• **SHORT TASK**
Copy out the entries word for word, from the line with "Where should I click to: Click" through the line with "coord(578,994)", including both of those lines.
[BEGIN STORED DATA]
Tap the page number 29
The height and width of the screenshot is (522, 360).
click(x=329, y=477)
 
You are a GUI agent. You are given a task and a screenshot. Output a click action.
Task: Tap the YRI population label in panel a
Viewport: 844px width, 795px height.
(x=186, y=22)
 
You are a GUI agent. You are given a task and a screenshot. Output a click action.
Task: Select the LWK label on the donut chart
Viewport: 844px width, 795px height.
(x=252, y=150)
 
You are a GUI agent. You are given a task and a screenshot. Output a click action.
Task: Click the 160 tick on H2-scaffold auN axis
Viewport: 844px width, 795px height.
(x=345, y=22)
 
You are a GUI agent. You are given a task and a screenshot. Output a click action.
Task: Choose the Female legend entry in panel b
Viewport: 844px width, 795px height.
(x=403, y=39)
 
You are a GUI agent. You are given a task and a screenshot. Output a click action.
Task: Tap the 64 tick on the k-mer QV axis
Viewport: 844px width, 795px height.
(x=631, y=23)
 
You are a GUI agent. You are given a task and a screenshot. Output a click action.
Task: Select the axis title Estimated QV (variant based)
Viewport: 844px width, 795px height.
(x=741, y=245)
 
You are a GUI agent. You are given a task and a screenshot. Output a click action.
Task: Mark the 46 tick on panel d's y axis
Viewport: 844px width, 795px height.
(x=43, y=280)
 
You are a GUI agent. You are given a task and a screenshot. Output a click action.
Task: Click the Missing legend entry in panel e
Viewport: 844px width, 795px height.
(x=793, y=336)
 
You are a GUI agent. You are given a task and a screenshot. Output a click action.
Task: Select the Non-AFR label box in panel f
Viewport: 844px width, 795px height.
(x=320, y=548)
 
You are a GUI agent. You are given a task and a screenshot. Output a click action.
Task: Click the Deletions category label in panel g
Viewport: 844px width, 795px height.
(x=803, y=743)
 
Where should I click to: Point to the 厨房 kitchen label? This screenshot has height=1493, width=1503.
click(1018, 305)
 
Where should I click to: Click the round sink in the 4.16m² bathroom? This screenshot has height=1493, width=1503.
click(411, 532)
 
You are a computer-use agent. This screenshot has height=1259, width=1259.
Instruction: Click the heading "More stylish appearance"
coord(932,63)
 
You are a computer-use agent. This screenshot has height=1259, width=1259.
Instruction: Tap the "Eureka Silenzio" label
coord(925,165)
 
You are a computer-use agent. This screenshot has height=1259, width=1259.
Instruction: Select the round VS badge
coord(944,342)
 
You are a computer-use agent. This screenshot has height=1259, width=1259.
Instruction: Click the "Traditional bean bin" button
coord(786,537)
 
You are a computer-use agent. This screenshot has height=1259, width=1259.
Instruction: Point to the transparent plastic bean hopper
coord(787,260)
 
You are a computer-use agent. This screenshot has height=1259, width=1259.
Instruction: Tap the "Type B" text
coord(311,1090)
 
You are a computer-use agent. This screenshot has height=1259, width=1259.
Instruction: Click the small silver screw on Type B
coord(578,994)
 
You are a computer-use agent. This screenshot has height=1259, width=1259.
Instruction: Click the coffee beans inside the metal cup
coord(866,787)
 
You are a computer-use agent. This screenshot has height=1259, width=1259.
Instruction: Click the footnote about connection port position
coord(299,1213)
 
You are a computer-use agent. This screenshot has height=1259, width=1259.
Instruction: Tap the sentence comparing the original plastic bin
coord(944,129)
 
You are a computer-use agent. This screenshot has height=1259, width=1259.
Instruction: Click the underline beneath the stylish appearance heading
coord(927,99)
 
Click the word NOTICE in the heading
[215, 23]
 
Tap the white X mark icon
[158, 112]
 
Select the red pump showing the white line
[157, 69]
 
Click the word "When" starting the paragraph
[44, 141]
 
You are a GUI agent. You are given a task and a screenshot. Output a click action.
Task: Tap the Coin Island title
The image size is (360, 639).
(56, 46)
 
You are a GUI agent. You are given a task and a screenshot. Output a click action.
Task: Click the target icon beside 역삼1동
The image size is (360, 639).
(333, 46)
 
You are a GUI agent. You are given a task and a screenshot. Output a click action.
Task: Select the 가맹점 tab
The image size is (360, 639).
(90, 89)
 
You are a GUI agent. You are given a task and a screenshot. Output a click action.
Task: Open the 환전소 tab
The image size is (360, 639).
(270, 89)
[END STORED DATA]
• **TASK RESPONSE**
Where should I click to: Click the round sink in the 4.16m² bathroom? This screenshot has height=1493, width=1503.
click(411, 532)
 
You are a computer-use agent. This screenshot has height=1259, width=1259.
Instruction: Click the heading "More stylish appearance"
coord(932,63)
 
You are a computer-use agent. This screenshot has height=1259, width=1259.
Instruction: Tap the "Eureka Silenzio" label
coord(925,165)
 
You are a computer-use agent. This screenshot has height=1259, width=1259.
Instruction: Select the round VS badge
coord(944,342)
 
You are a computer-use agent. This screenshot has height=1259, width=1259.
Instruction: Click the "Traditional bean bin" button
coord(786,537)
 
You are a computer-use agent. This screenshot has height=1259, width=1259.
Instruction: Point to the transparent plastic bean hopper
coord(787,260)
 
You are a computer-use agent. This screenshot has height=1259, width=1259.
Instruction: Tap the "Type B" text
coord(311,1090)
 
You are a computer-use agent. This screenshot has height=1259, width=1259.
Instruction: Click the small silver screw on Type B
coord(578,994)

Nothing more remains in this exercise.